Exercise description:
Copy the data below word for word, from the line containing "Click 取消 in the 区域 window" through the end of the data. Leave out the pictures.

Input for this task:
○ ○ ○ ○ ○
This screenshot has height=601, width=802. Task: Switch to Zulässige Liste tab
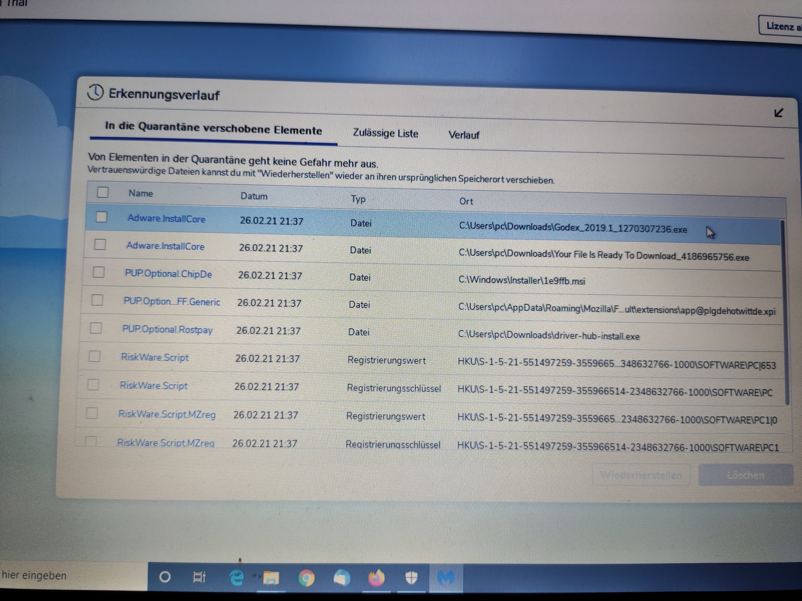[x=385, y=133]
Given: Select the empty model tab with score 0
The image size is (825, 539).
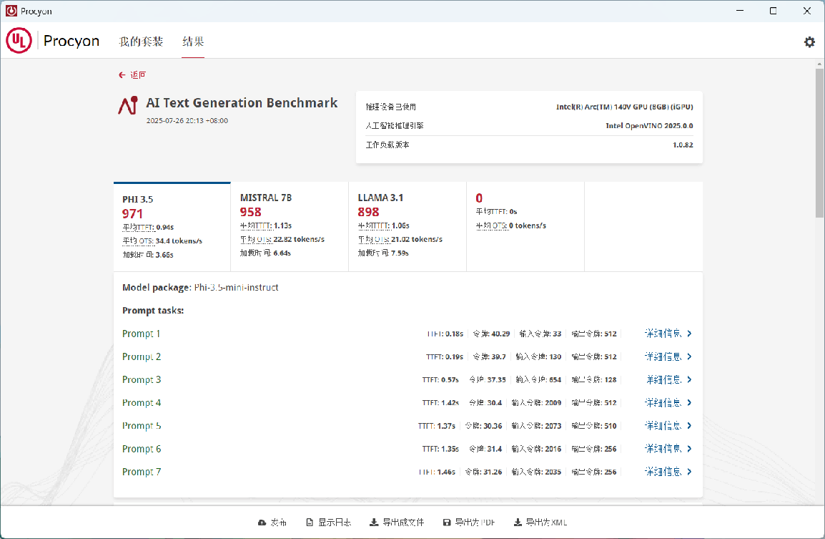Looking at the screenshot, I should pyautogui.click(x=525, y=226).
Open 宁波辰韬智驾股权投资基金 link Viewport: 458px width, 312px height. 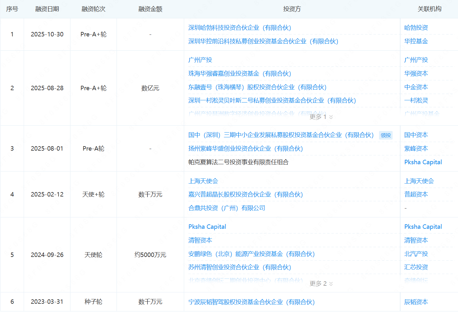(251, 302)
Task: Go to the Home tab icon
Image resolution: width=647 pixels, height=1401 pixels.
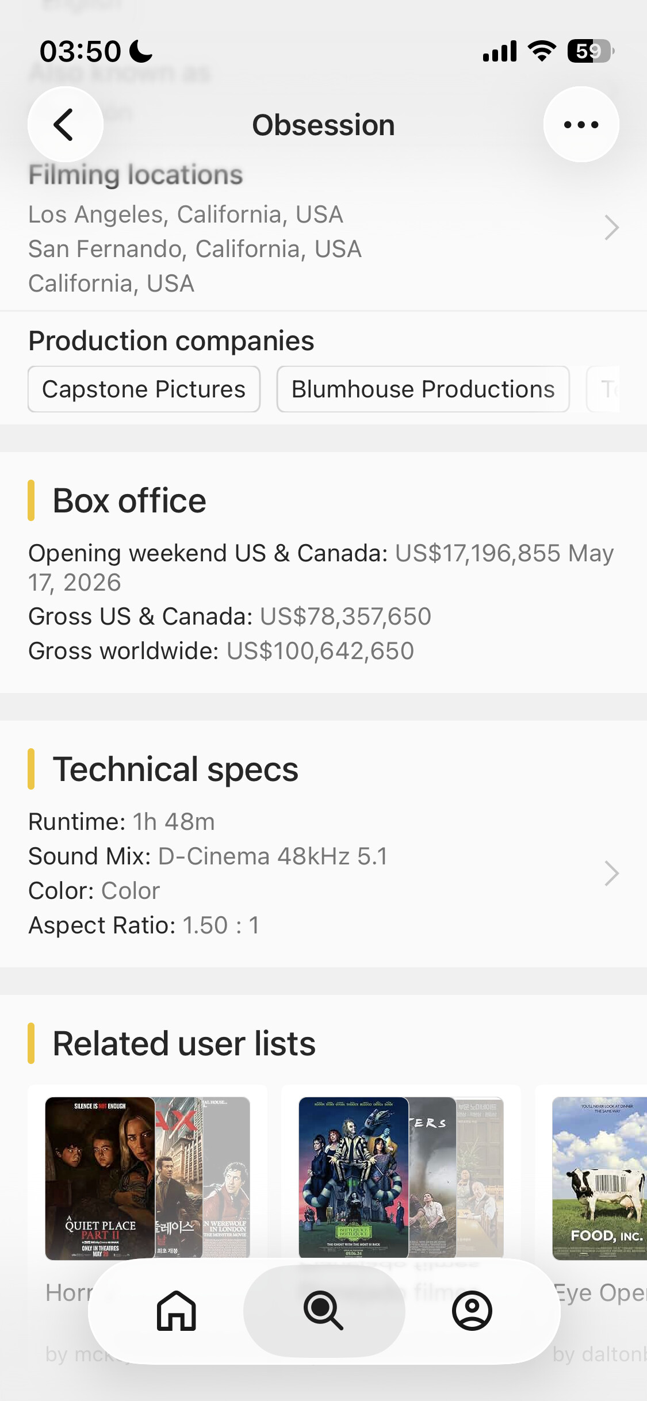Action: 177,1311
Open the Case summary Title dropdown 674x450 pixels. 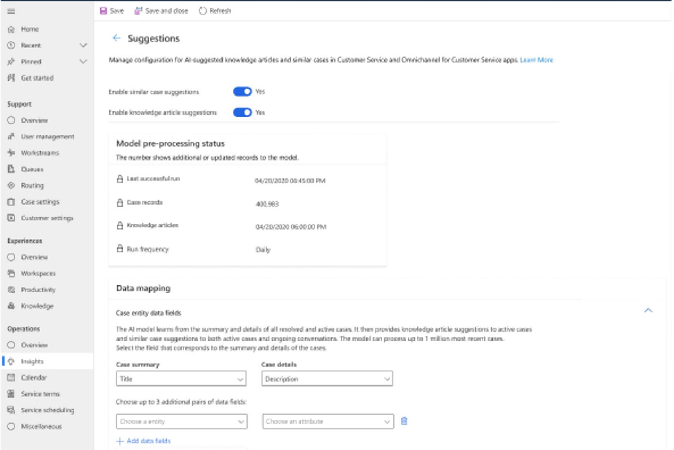[x=182, y=379]
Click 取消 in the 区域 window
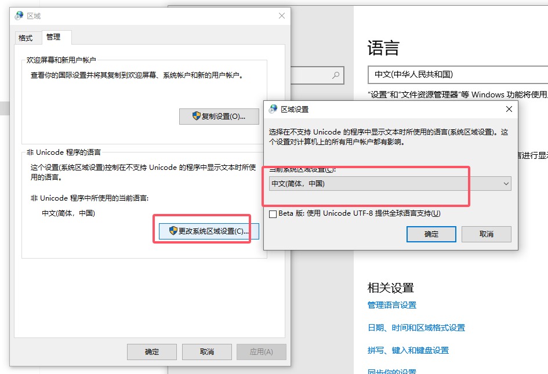The height and width of the screenshot is (374, 548). 206,351
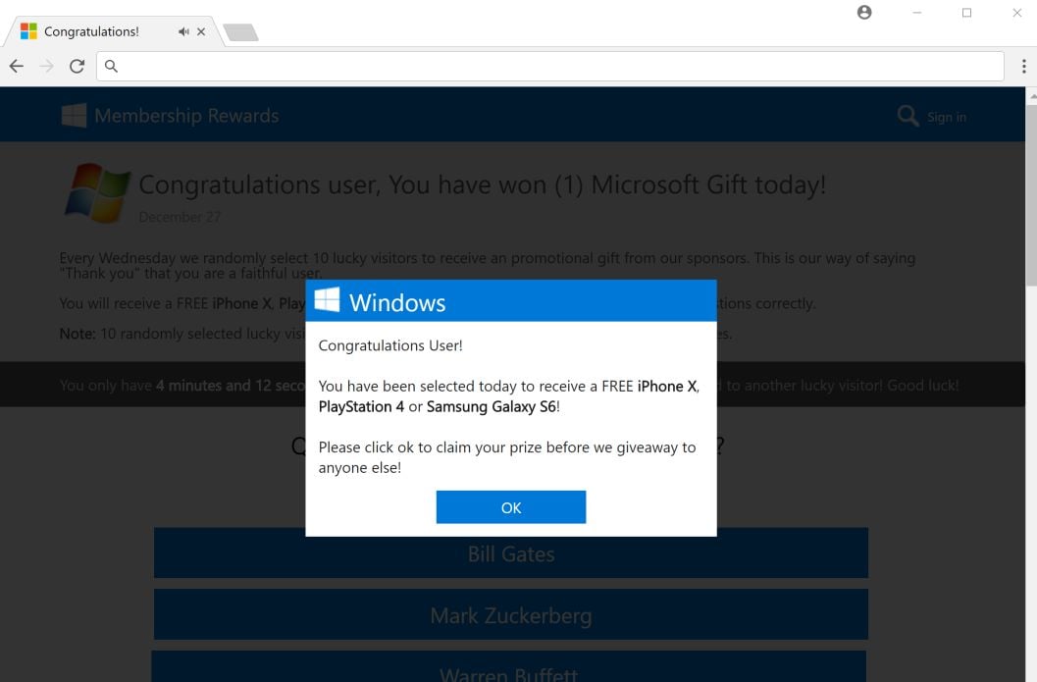Select the Bill Gates answer
The image size is (1037, 682).
pos(510,553)
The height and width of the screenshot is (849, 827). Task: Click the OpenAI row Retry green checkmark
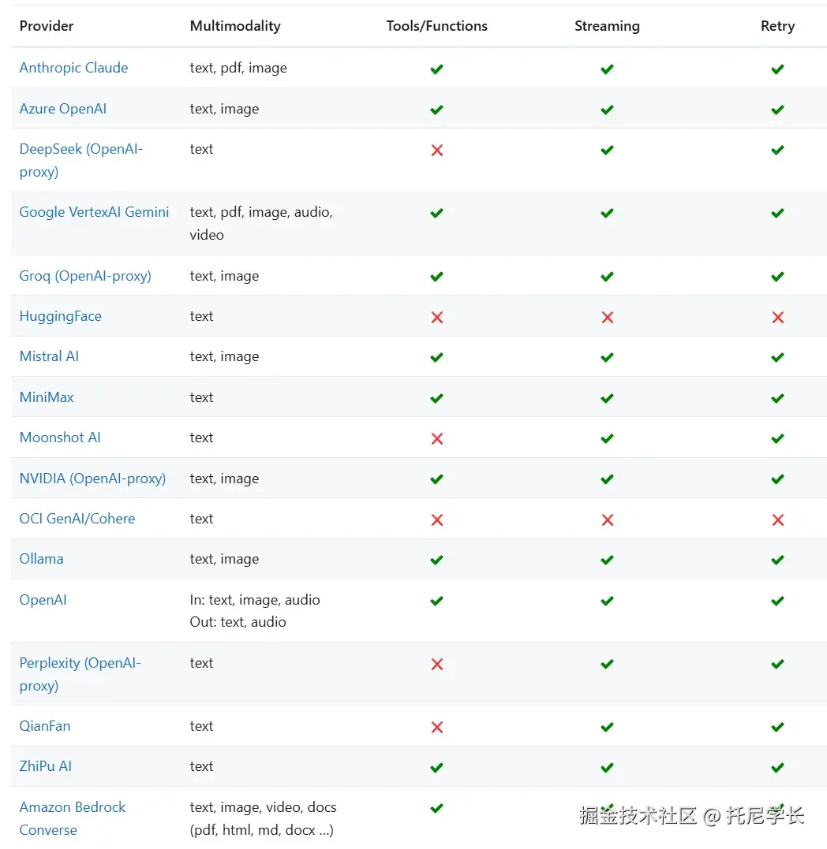coord(777,601)
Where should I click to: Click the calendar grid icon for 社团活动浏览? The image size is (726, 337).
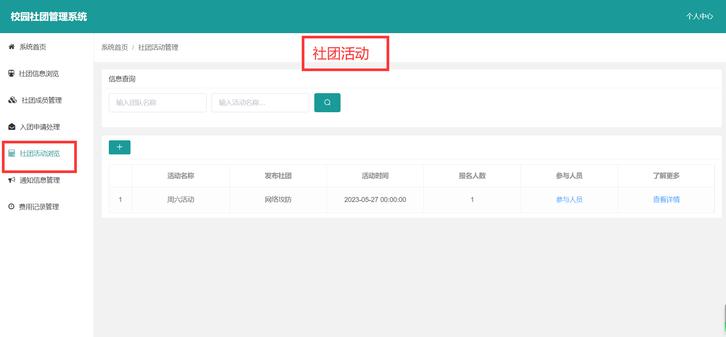[12, 153]
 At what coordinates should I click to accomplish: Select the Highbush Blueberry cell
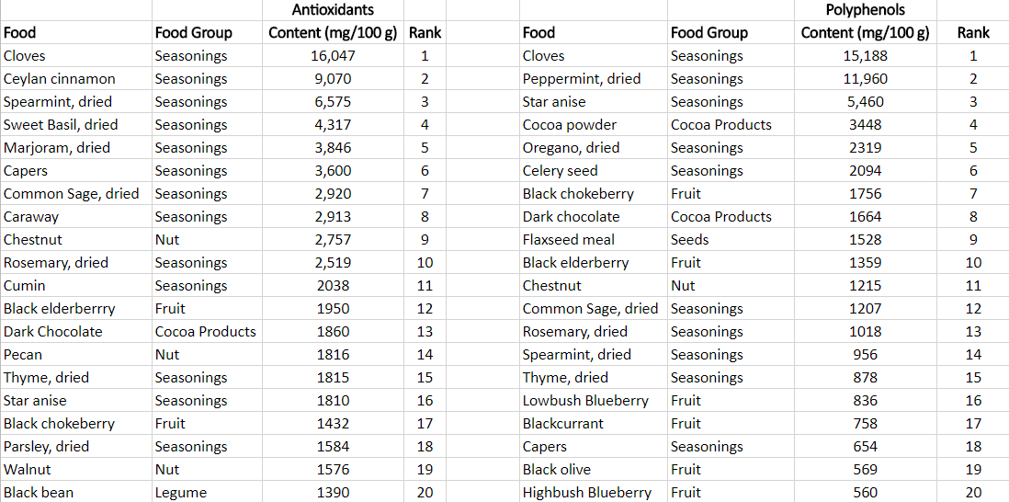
○ ○ ○ ○ ○
Reply:
Click 取消 in the 区域 window
The height and width of the screenshot is (374, 548). 206,351
Select the Bill Gates answer
The image size is (1037, 682).
pos(510,553)
The height and width of the screenshot is (849, 827). Task: Click the OpenAI row Retry green checkmark
coord(777,601)
Where should I click to: Click the calendar grid icon for 社团活动浏览? The image size is (726, 337).
[12, 153]
 At what coordinates should I click to accomplish: Select the Highbush Blueberry cell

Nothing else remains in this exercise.